The EU’s desire for political expansion has come at the cost of equality for its citizens; something must change.

The World Bank, arguably the world’s largest and most significant financial institution, has issued a strong warning to the EU that it risks leaving states behind if it ignores “growing divides.”

The report, entitled Growing United, says that economic inequality has been rising in the EU since the 1990s. Growing amounts of low-income Europeans are being left behind by the labour market, which is leading to a greater degree household income inequality. The result is that what was once considered to be a model for “Golden Growth”, with one third of world GDP being generated by less that one-tenth of the world’s population is now a machine which is “not working for everyone”, the report said.

The evidence presented in this report reiterates the disconnect between the EU and it’s people.
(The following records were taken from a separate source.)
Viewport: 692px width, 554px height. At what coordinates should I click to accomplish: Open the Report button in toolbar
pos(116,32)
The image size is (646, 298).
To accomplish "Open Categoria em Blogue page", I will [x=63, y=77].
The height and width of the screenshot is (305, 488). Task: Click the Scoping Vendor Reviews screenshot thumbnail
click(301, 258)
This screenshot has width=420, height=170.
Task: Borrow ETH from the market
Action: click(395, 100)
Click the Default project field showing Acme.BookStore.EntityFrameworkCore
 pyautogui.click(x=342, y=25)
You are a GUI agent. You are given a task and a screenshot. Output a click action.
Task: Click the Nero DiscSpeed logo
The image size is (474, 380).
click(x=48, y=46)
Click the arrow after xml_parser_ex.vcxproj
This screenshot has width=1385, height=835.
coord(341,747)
More than half of Europeans trust neither their government, nor the EU to solve their economic problems, based on an analysis of survey data.  Younger and more educated Europeans were also more likely to compare themselves with peers in western Europe than with their parents. This in turn would lead them to feel increasingly pessimistic about their national economies compared to richer counterparts.

There was a risk, the report said, that low-income regions start to also become low-growth regions. If allowed to worsen, these regional disparities would further undermine economic convergence in the EU. A troubling productivity gap between northern and southern states was also partly to blame for heightening inequality, the report said. From 2011-2016 productivity growth, a measure of efficiency in economies, was 1.5pc in northern Europe, but only 0.2pc in the south.
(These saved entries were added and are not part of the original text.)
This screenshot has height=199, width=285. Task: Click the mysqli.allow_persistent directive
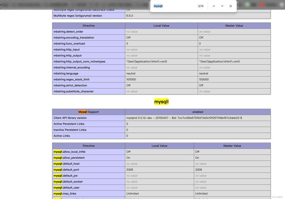tap(70, 158)
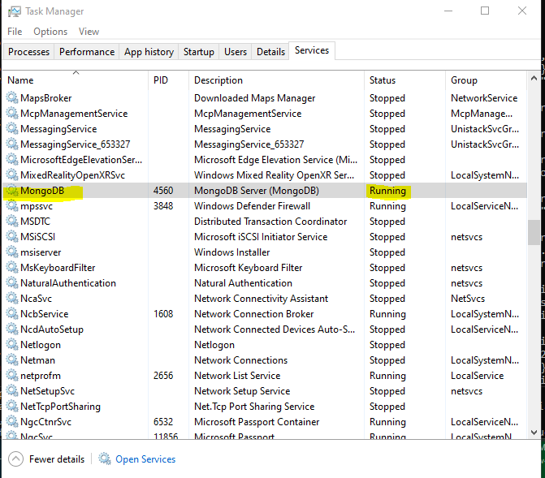Click the Netlogon service icon
Screen dimensions: 545x478
click(x=11, y=345)
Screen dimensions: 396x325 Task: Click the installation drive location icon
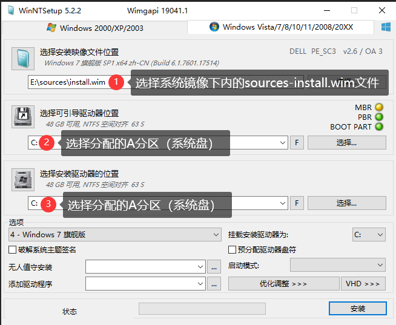[x=22, y=180]
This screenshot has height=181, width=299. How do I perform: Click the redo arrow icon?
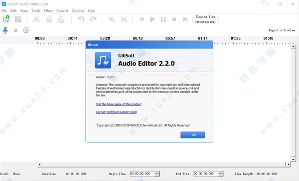click(94, 19)
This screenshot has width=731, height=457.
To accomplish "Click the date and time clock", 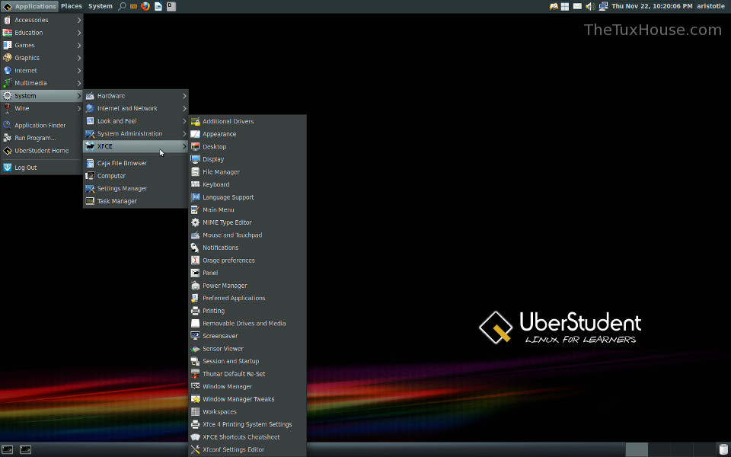I will tap(651, 6).
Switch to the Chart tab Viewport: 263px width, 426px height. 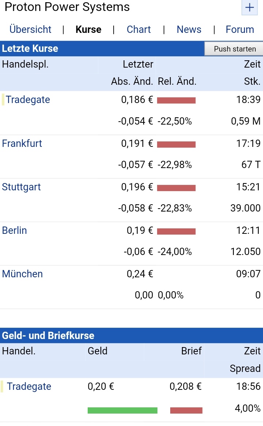(x=139, y=30)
Kristalina Georgieva, a former EU Commissioner and now Chief Executive at the World Bank insists that the economic integration of the EU had been an engine of prosperity for 60 years.  But she has also stressed that the institution needs to be alert to what is going on around it:

“The machine will stall unless steps are taken to ensure people benefit equally.”
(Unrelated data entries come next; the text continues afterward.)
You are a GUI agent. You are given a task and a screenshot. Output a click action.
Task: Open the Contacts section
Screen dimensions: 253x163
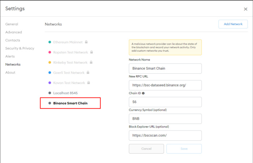(x=13, y=40)
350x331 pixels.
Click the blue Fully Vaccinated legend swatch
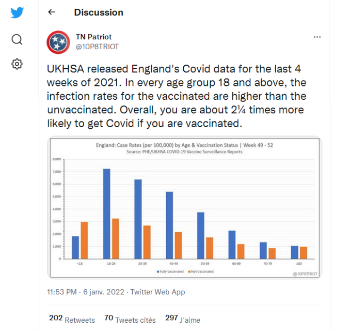(x=158, y=271)
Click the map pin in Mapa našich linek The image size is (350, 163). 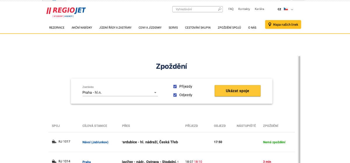pyautogui.click(x=270, y=25)
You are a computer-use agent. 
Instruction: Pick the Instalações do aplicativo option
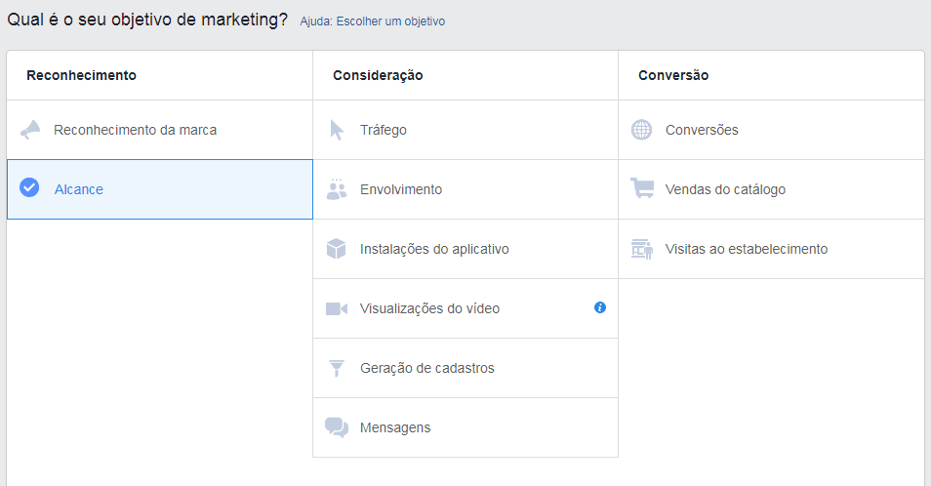[434, 249]
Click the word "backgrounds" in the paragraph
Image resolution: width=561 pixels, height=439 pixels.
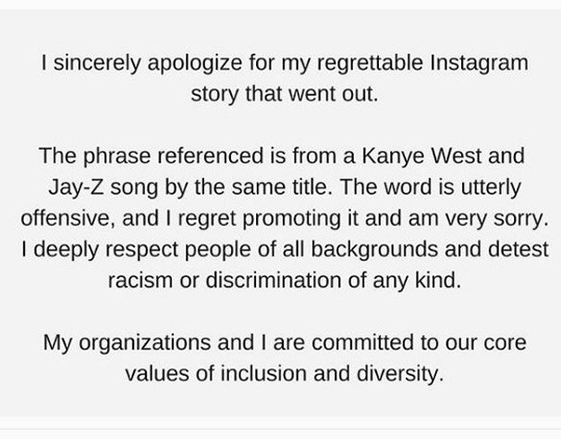(x=374, y=250)
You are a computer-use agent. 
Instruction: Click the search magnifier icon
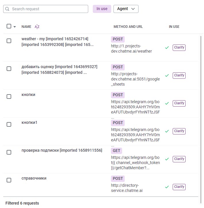coord(7,9)
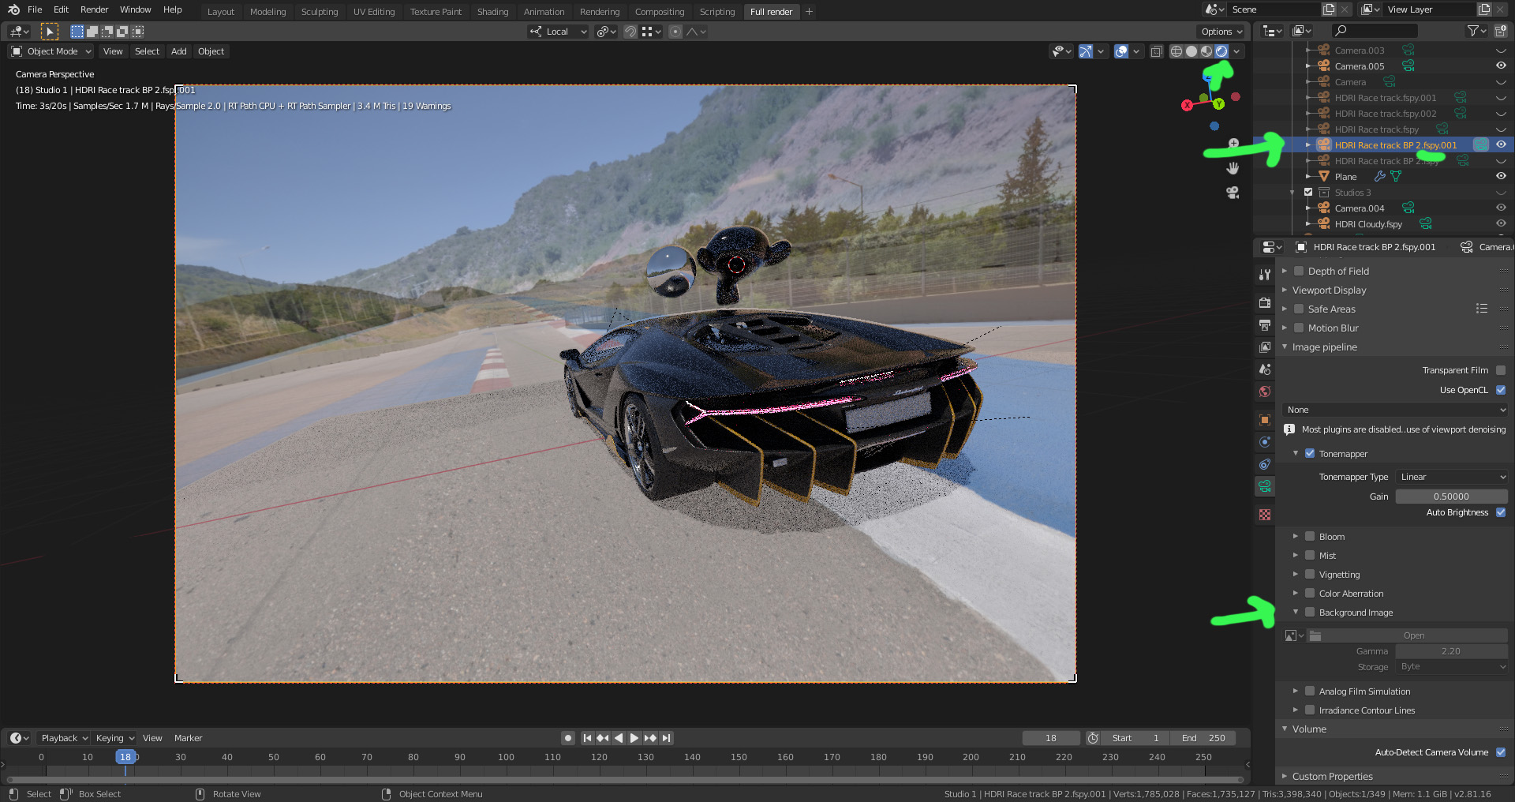Screen dimensions: 1515x802
Task: Disable the Auto Brightness checkbox
Action: coord(1501,512)
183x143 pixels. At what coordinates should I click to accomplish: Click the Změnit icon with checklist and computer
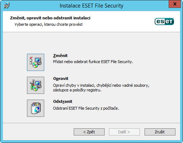point(36,62)
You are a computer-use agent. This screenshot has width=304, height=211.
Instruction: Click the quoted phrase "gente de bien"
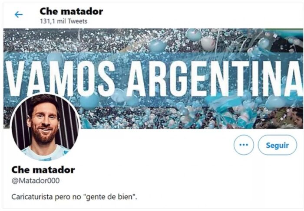click(110, 197)
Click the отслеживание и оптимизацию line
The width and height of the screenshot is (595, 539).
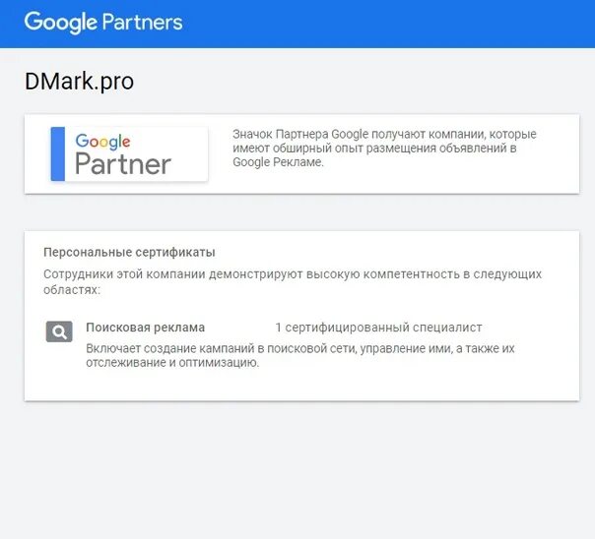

Kristalina Georgieva, CEO of the World Bank and former EU Commissioner, says that the EU must address the issue of inequality across its Member States

Her colleague, Arup Banerji, head of EU countries at the World Bank has reiterated this point by saying that:

“The EU is growing, but Europeans are not growing united.”

The EU, oblivious to the needs to its citizens, has put its desire for political expansion ahead of the needs of its own citizens.

However, it is difficult to see how the EU will adjust easily to this news. Jean-Claude Juncker spoke at a dinner last week in Germany where he expressed his contempt for the populist uprising and all those involved in it. His inability to grapple with the reasons and principles behind it will only isolate him further and therefore the question must be asked if he is right to lead the EU in this turbulent time.

The heavy-handed Brexit negotiations are also an indicator that the EU will fight however aggressively, rather than listen pragmatically. The Italian’s have also proved this week that they are getting tired of this obstinate, head-in-sand behaviour that comes from Brussels.

Jean-Claude Juncker at a dinner in Hamburg last week where he slammed the populist uprising across the EU.

This report from the World Bank indicates one strong message to the EU; the status quo is not acceptable. If the EU continues to grow with disunity, not only does the EU risk its own existence but also the prosperity of the citizens it claims to represent. The EU must remove itself from the Ivory Tower that is Brussels, listen to its people and perfect the imperfections, or Europe will only be further divided.